第76話 I WOULD GIVE YOU ANYTHING
トライ開始から、一ヶ月目。
「ふッッ!!」
僕は跳んだ。此れで、どれだけ跳んだか。理解らない、理解らないが。でも、その全てで
(いけ)
行ってくれ。
伸びた左手は、弧を描いてホールドへ。引きつける右の広背筋が、僕を上へと導いてくれると信じている。
「――ッッ」
左手が触れる。岩肌へ――其処に在るホールドへ。
指先を折るように、前腕の肉も収縮して。
「――――ッッ!!」
そして――
――当然の様に、左手から滑り落ちた。
「くそっ」
別に、惜しくはない。
もう、ずっと同じで。
「くそう……」
変化が無いのは、辛い。凄く辛い。
此れが自分の限界なのかと、どうしても思ってしまって。
(フォクシィは、凄いな)
彼女は、一年も同じ課題に向かい続けた。
何ヶ月も、一つのパートと戦い続けた。
「同じくらいの歳の僕だったら、逃げてたかな」
どうだろうか。
実際のところは理解らない。だけど、さ。
「引けないよなあ」
僕の前に、壁が在って。ルートが在って。そうなったら。
僕の身体は――
「早く、変われ」
――あのルートを、登るためのモノになる筈なんだ。
(もう、一ヶ月)
もう、何度も落ちて。まるで進まなくて。
(どうしてだろうか)
テントの中で、カメラを片付けながら。そんな疑問を、ふと思って。
すぐに気付く。そうだ――あれは。
「わたしと、同じ」
そう、一緒。
脳裏に自分が重なる。クロス取りの
「届かないものに、手を伸ばして」
そして、
「わたしには、ジェイムズさんが居た」
でも、ジェイムズさんには――
「――フォクシィ、何か言ったかい?」
男の人の丈にはかなり狭い、テントの入り口から頭が覗く。
ジェイムズさんが、戻ってきた。
「いいえ……」
嘘を付いた。まただ。また上手く、喋れない。
もう、吹っ切れている筈だった。他のクライマーを見ても、恐ろしさは少ない。
「気のせいだったね。
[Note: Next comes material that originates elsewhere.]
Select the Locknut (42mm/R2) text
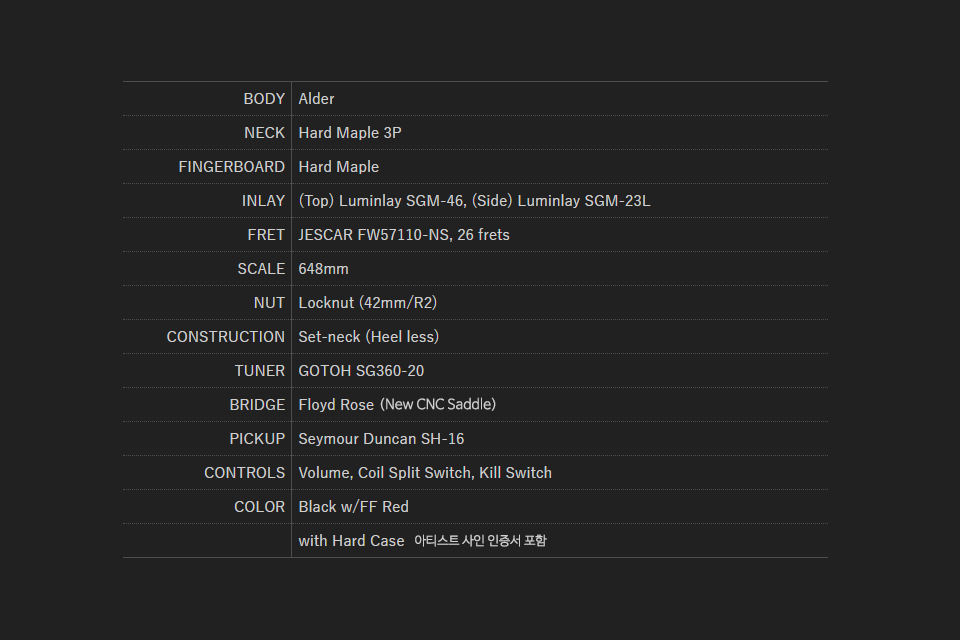This screenshot has width=960, height=640. point(367,303)
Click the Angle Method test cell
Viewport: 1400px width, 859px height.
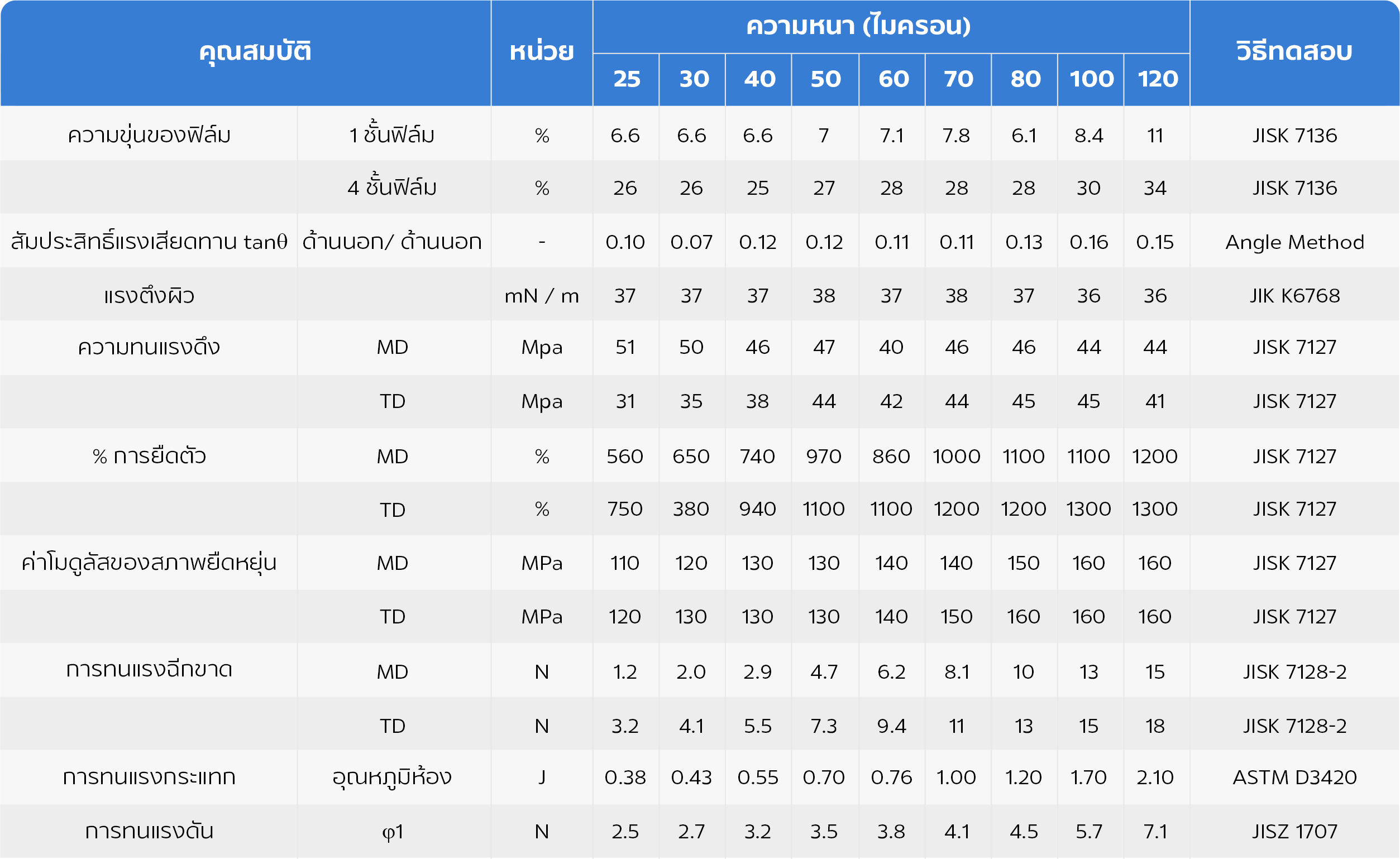coord(1294,242)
でも丁度いいや、お腹減ったからご飯にしよう」
腹の虫だったかな。ジェイムズさんはそう言って、
(話したい)
ジェイムズさんと、お話がしたかった。
あの、クラタのボルダーの前に居たときのように、たくさんお話がしたかった。
「……あの」
しまった。こんな時に限って、声が出る。未だ、何を言うかも考えてないのに。
背中に投げかけた音は、ちゃんと耳に届いたようで。
「何だい?」
ジェイムズさんが、振り返る。
どうしよう。なんて言えば――
「――ど、どうですか?」
何がだ。久しぶりに、話しかけられたのに、このザマか。
「ん……そうだね――」
でも、ジェイムズさんは、いつもの柔らかい笑顔で。
「――翼が、欲しいな」
言った言葉は、よく理解らないけれど。ジェイムズさんの目は、真っ直ぐで。
私は何となく、立ち直れた様な気がした。